The star of the picture, a teenage girl named Quinn is struck by a car early in the movie and spends the rest of the time in double leg casts, rendering her essentially bed-ridden. She’s a sitting duck in other words, and the movie has a lot of fun designing ways to get her into and out of trouble despite that disability. I appreciate the willingness to show something I hadn’t seen before, even if much of the rest of the film was nothing special. I’ll recommend it for that reason as well.
I CAN’T SEE
I’m cheating a bit here with DON’T BREATHE, since this is the only film on the list where the handicap belongs to the villain, although this movie is so great about making you root for and against everyone over the course of the movie, I suppose it’s not that big of a concession.

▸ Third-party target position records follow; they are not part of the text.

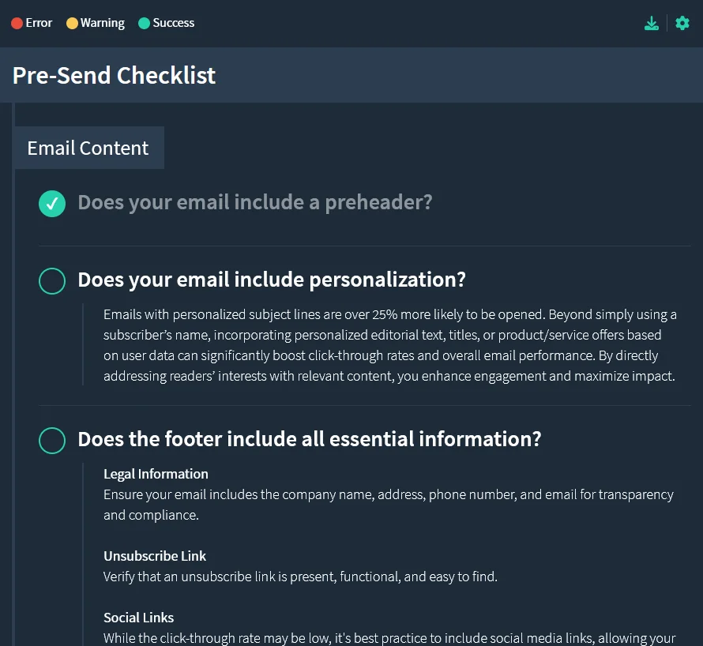Viewport: 703px width, 646px height.
Task: Click the Unsubscribe Link heading
Action: (x=155, y=556)
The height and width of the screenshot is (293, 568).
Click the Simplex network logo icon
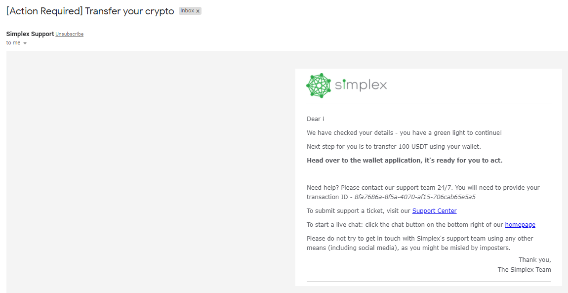[x=318, y=85]
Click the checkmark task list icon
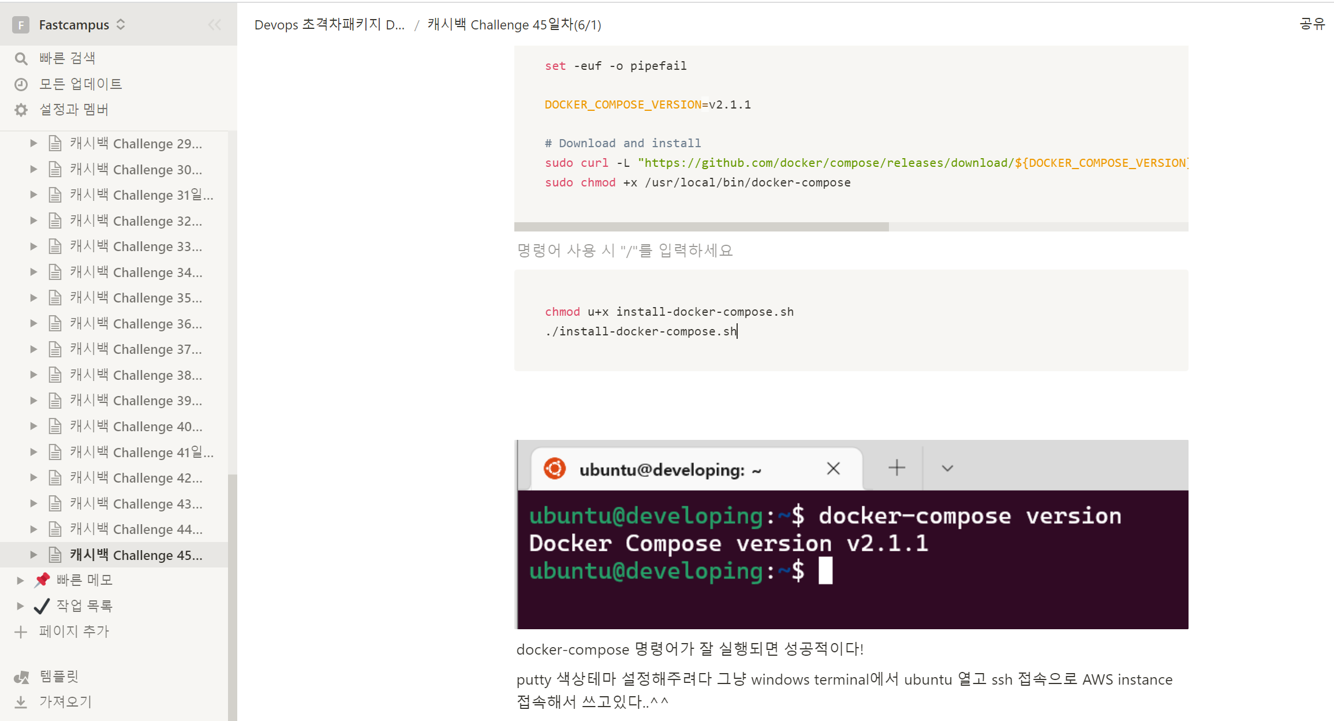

What I love most is how the film doesn’t just ride its most noteworthy concept (the villain is a blind guy and the kids are trapped in his house trying to sneak out without being found and killed), it uses it to maximum effect and then, right as you might start to get bored, it pulls back the curtain and reveals and even bigger and more insane plot to be explored. Despite the crazy plot twists, the movie doesn’t relax its tension or its thrills. It was the best horror movie I saw that year (2016) and it remains one of the best ever.
I CAN’T HEAR
I never got to see HUSH before it was old hat, so there’s no review on Cult for it, but nevertheless, I wanted to include it here because it works as a great companion-film to DON’T BREATHE. Unlike in that movie, where the villain can’t see, this movie has a victim that can’t hear.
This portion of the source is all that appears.